As described above, since each location group has a defined location range, i.e., a coordinate range, the sensor module (3120) can check which location group the estimated location information of the autonomous driving robot (3100) belongs to and output the estimated location information and the location group ID or identification information corresponding to the estimated location information.

The above vision module (3130) can provide a vision recognition result through a vision recognition process for a driving image of an autonomous driving robot (3100).

To this end, the vision module (3130) may include at least one of a driving image generation unit (3131), a driving image acquisition unit (3132), and a vector data extraction unit (3133), as illustrated in FIG. 16.

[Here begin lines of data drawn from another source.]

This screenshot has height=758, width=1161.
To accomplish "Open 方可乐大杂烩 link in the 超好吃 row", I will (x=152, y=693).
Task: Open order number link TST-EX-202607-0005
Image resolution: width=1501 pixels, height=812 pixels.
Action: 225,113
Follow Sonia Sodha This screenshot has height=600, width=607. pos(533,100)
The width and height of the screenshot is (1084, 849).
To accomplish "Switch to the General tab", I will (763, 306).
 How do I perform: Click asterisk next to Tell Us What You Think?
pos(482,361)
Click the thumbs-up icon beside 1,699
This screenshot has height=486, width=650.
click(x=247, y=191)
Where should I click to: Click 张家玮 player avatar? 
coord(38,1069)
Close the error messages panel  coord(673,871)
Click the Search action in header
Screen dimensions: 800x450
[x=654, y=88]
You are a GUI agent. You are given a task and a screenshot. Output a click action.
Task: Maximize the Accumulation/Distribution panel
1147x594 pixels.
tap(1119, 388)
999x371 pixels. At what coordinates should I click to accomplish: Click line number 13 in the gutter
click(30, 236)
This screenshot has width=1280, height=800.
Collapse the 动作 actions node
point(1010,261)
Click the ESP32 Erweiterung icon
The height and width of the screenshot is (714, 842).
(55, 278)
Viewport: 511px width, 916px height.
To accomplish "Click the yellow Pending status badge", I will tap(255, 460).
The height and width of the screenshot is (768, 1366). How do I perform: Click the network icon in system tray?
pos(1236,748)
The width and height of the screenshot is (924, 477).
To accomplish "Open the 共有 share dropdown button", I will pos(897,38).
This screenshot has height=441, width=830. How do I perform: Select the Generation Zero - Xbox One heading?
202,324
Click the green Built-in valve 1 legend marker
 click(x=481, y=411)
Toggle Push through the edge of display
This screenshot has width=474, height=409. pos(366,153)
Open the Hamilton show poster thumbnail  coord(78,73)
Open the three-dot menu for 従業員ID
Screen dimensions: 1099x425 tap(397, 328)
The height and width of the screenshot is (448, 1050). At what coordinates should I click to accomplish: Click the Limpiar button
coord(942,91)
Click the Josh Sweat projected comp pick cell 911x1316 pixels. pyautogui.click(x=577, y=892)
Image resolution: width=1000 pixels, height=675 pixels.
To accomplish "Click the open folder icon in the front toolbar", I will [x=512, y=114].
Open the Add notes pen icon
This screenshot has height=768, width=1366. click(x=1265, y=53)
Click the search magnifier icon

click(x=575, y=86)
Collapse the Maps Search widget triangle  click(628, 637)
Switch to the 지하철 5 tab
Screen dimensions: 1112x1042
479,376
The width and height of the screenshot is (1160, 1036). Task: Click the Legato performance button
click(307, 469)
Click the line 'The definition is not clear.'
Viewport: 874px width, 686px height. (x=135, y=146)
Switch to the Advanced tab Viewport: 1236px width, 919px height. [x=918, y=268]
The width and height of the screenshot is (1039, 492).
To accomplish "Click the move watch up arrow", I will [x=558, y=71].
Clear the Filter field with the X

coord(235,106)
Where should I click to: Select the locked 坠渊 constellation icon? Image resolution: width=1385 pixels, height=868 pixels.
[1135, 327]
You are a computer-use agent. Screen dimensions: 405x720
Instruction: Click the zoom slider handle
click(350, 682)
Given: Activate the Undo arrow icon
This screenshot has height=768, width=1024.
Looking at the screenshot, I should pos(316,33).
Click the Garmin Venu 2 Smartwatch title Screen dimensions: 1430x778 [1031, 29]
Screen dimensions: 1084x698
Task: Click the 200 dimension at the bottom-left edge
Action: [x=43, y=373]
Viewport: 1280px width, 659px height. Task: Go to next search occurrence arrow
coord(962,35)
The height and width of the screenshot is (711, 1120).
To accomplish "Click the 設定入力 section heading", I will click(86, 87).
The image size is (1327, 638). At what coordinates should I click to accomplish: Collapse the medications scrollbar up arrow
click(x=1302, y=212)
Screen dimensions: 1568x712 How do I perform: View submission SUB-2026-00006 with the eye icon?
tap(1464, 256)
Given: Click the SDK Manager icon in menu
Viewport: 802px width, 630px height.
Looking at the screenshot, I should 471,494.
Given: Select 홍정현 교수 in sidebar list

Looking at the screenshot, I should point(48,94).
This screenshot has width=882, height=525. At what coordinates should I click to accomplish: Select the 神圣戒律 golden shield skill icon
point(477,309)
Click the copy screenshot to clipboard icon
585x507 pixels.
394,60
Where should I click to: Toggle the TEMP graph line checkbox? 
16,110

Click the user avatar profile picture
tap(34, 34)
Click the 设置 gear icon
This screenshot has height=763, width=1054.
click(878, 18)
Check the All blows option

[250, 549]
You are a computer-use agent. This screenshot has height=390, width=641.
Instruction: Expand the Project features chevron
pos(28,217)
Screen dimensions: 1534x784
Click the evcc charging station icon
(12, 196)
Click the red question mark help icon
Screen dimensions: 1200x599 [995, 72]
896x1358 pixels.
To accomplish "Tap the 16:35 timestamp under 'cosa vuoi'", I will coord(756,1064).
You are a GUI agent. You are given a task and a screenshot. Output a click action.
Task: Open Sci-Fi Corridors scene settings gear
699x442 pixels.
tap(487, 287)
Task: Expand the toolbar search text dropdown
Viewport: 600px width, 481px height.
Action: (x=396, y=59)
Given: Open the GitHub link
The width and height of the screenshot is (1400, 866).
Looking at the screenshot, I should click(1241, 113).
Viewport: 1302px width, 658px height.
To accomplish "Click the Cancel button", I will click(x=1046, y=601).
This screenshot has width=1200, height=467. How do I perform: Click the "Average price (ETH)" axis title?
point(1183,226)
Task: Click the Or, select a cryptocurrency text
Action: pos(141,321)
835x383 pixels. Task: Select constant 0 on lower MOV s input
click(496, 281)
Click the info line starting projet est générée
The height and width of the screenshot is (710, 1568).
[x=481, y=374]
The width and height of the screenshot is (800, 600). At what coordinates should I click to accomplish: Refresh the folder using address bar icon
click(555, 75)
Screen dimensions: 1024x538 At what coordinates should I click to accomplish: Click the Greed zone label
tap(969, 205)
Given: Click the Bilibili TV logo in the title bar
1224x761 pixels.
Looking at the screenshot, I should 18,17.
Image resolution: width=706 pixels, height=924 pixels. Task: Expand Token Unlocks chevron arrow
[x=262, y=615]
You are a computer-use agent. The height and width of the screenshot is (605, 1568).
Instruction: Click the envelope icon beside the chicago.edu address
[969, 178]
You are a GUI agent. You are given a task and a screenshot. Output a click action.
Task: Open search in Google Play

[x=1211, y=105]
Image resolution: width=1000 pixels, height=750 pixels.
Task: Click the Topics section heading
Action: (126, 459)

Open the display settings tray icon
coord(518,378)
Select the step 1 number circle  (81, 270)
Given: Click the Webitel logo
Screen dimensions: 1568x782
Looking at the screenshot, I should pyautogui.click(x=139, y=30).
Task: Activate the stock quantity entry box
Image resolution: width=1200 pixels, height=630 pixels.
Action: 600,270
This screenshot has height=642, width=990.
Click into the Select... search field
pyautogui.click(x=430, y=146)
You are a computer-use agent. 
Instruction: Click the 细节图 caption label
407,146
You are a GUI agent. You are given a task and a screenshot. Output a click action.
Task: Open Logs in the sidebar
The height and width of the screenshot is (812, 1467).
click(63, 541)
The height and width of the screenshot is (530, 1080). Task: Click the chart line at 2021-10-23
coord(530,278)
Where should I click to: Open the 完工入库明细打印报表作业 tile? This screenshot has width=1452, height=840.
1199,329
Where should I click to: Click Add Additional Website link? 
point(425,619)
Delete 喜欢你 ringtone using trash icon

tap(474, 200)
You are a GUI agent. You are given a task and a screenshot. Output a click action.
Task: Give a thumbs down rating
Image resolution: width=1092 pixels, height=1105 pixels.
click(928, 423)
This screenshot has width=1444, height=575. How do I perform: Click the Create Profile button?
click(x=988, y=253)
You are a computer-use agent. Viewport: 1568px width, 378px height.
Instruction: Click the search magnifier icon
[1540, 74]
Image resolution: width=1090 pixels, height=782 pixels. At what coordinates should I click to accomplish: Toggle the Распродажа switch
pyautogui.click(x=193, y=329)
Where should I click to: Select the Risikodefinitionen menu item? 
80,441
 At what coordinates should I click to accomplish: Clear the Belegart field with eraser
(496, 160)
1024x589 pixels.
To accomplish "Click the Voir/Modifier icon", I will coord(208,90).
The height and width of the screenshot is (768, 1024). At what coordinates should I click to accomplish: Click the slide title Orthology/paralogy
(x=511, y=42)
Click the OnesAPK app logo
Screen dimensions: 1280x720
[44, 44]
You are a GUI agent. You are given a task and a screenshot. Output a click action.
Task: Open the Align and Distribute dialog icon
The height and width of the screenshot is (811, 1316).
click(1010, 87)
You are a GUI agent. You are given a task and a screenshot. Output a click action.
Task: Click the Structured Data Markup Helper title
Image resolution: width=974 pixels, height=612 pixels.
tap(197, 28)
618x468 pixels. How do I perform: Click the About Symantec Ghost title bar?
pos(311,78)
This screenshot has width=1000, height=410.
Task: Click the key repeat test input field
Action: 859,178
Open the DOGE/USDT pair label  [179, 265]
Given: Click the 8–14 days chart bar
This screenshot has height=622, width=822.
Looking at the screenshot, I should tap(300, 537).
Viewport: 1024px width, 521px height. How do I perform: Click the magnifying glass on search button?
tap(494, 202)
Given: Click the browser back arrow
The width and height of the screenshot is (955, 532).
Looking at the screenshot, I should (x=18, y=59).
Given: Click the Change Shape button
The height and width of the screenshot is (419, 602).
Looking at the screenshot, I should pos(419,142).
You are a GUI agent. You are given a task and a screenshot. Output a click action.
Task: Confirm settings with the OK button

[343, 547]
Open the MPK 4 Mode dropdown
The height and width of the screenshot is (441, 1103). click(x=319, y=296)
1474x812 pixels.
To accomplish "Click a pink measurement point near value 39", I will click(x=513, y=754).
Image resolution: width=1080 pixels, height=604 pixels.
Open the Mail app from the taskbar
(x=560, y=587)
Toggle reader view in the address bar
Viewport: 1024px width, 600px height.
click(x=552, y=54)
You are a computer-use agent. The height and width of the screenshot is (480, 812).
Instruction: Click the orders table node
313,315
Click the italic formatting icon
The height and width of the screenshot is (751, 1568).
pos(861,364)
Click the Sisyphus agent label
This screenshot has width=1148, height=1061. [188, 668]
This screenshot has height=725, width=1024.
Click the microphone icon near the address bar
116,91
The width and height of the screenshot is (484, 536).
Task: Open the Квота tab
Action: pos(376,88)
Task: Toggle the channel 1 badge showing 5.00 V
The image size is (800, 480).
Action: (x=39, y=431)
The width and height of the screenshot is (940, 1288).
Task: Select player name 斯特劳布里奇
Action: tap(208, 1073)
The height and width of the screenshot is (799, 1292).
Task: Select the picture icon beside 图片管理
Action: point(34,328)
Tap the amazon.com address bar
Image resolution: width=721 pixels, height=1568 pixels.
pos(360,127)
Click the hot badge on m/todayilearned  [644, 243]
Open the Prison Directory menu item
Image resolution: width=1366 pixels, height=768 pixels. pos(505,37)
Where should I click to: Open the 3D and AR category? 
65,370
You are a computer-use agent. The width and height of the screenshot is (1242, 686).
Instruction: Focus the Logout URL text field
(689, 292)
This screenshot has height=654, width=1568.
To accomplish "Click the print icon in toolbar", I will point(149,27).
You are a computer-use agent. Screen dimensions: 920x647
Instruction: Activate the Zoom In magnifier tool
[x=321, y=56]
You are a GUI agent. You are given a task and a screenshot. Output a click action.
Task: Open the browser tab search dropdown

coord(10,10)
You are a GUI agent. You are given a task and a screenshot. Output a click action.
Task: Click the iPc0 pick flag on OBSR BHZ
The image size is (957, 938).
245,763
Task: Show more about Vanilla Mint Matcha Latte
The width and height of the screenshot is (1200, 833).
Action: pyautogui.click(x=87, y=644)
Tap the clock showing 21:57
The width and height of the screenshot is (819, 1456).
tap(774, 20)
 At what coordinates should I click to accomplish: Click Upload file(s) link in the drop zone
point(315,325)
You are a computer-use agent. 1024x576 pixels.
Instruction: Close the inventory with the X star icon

The above driving image generation unit (3131) can generate driving images of the autonomous driving robot (3100) through at least two cameras installed in the autonomous driving robot (3100) and shooting images in different directions or angles.

For example, to increase the accuracy of image similarity comparison, driving images of an autonomous driving robot (3100) can be generated using a camera facing the ceiling and a camera facing the front, respectively.

The above driving image acquisition unit (3132) can acquire images of driving images of the autonomous driving robot (3100) at regular intervals and assign an image ID to each acquired image.

The above vector data extraction unit (3133) can extract current vector data from each driving image acquired through the driving image acquisition unit (3132) and provide it as a vision recognition result.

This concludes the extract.